Hiding sensitive request data when using convertReqRes

[lancegliser]

I'm currently using { convertReqRes: true } to fill out the ECS fields. Lovely addition, thanks for it! But, I do have one problem. I've got some headers that shouldn't slip through to my Kibana users, such as authorization: bearer {token}.

I've got my own formatter for Winston I'm using after this one, and I can see the data you've produced at info Symbol(message), but not message. I can't actually get into Symbol(message), as it's private by design. How should I get that data obscured or removed?

[trentm]

@lancegliser Hi, thanks for the ticket. Sorry for the delay.

I started a draft PR with a possible solution for this. Basically I split the ecsFormat functionality into two: (a) gather the ECS fields in one formatter, then (b) do the JSON stringification in another one. That allows one to use winston.format.combine() to place another Winston formatter in the middle that handles redaction. See #65 for details.

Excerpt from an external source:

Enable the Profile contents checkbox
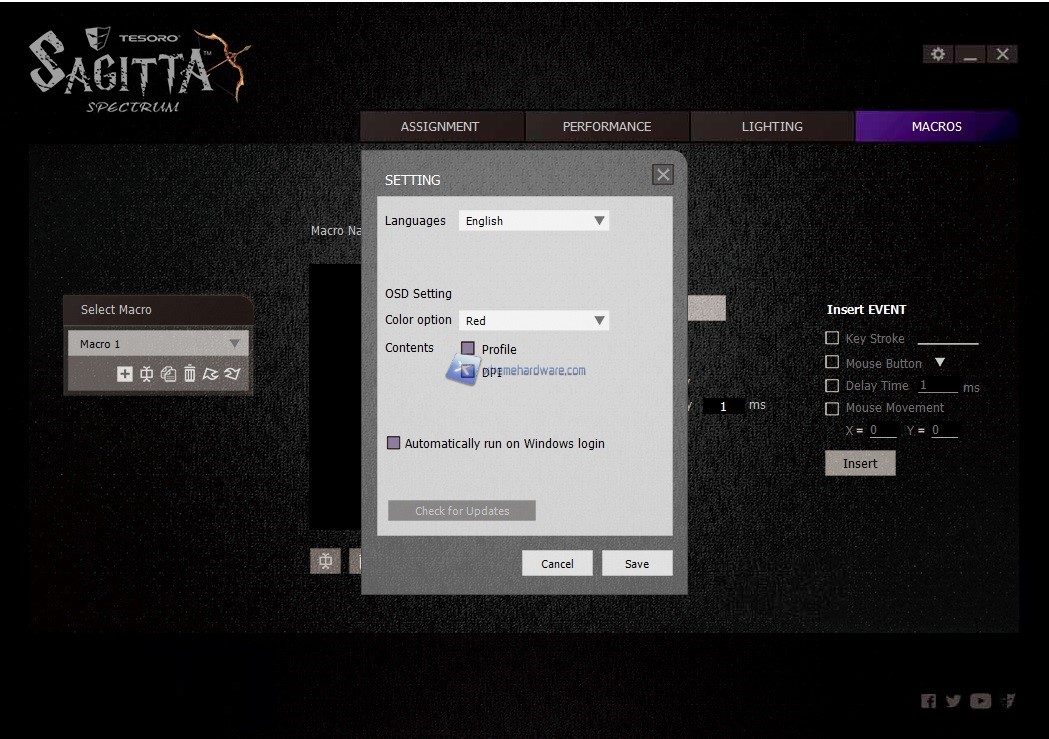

Here is an example usage: https://github.com/elastic/ecs-logging-nodejs/blob/trentm/winston-redact/loggers/winston/examples/redact-fields.js#L83-L91 One could have a simple formatter that simply hardcodes censoring the "http.request.headers.authorization" field. However, I played with a Winston formatter that uses the fast-redact module for generic redaction (as the pino logger does for its redact feature).

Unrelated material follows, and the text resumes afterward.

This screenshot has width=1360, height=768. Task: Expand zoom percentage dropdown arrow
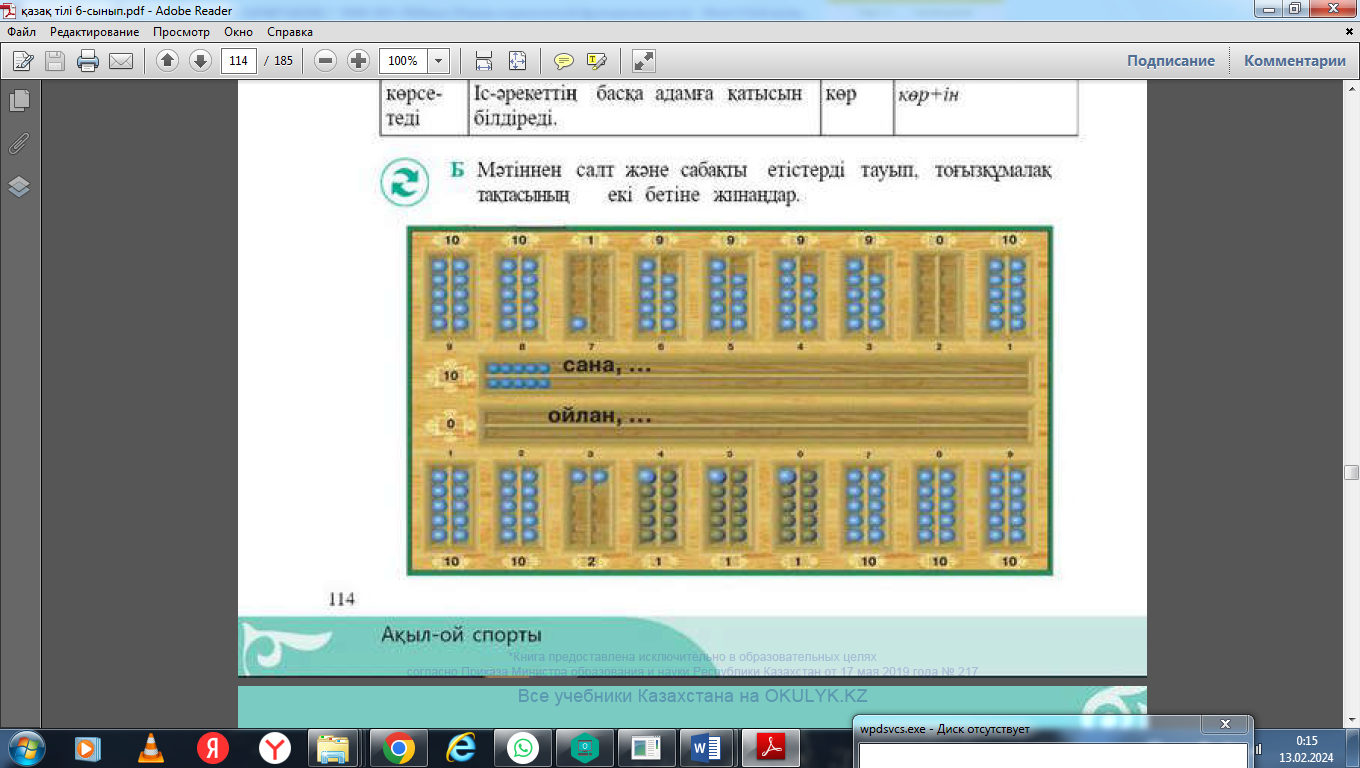click(x=438, y=61)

Would you be willing to give this a try? I can roll this into a release soon.

[lancegliser]

I left some comments about this on the PR #65 on Apr 8. My mistake. Should I keep comments here, or on the PR?

[lancegliser]

Good morning @trentm.

We closed out the serialization issue last week. Tried installing the additions today, but it appears the branch that separates is still outstanding. Needing anything from me here?

[trentm]

Hello @lancegliser. I am good. I am working my way through a number of issues and plan to get to this one soon.